Mendel Biotechnology, Inc.
- Company type: Privately held
- Industry: Agriculture
- Founded: 1997
- Headquarters: Hayward, California, United States
- Area served: United States, Europe, China
- Products: Biotechnology
- Website: http://www.mbi-holdings.com/

= Mendel Biotechnology =

Mendel Biotechnology, Inc. is a plant biotechnology company, founded in 1997, and based in the San Francisco Bay Area, California. It currently operates as an IP holding company for assets relating to crop genetic traits.

In December 2014, Mendel sold its R&D operations and certain assets relating to the discovery and development of agricultural biological products to a subsidiary of Koch Agronomic Services, a business division of Koch Industries. Koch founded a new business unit, Koch Biological Solutions, based on the acquired assets and sourced additional near-to-market biological technologies through in-licenses, supply agreements and strategic investments.
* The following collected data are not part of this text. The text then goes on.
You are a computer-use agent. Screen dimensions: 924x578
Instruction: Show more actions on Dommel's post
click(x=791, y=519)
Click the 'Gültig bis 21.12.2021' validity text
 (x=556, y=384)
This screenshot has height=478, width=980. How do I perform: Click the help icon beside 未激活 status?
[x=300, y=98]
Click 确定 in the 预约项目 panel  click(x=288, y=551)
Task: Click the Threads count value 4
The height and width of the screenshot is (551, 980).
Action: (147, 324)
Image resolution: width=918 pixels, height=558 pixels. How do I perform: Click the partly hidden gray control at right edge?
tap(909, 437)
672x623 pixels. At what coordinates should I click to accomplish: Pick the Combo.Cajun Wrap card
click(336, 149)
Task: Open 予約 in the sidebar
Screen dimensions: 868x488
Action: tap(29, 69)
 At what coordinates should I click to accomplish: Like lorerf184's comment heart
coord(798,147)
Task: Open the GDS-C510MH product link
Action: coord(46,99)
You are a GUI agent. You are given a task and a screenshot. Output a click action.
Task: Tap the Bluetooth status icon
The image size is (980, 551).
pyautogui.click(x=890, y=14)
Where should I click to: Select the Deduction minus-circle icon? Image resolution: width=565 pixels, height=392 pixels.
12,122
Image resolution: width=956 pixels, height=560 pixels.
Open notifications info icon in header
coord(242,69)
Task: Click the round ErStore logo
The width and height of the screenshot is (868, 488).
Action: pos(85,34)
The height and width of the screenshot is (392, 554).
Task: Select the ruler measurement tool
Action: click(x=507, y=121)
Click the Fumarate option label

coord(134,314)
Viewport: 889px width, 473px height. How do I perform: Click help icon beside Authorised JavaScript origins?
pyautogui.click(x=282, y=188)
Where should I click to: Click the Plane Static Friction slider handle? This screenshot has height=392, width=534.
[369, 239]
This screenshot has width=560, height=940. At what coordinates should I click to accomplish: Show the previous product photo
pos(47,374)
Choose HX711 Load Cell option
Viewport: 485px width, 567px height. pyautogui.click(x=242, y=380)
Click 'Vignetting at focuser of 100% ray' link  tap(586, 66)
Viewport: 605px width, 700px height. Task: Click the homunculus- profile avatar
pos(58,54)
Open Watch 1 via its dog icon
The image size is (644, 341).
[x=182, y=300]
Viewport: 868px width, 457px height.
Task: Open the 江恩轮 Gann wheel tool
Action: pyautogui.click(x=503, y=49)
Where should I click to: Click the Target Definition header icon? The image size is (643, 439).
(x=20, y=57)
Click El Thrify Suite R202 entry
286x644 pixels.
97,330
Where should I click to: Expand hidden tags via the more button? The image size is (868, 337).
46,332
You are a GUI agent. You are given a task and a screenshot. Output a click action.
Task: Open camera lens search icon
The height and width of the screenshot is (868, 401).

This business unit also operated under the name Mendel Biological Solutions. In November 2019, Koch Biological Solutions was spun out of Koch and merged with another company, Plant Response Biotech, to form Plant Response Inc. Plant Response was acquired by the fertilizer company Mosaic in the spring of 2022.

Mendel undertook research into transcription factors over a 17-year period, and patented the use of transcription factor-based technologies in manipulating crop plant traits.

Since its inception, Mendel collaborated with Monsanto. The multinational corporation funded certain agricultural biotechnology research undertaken by Mendel. Mendel also collaborated with BP, Bayer CropScience and others.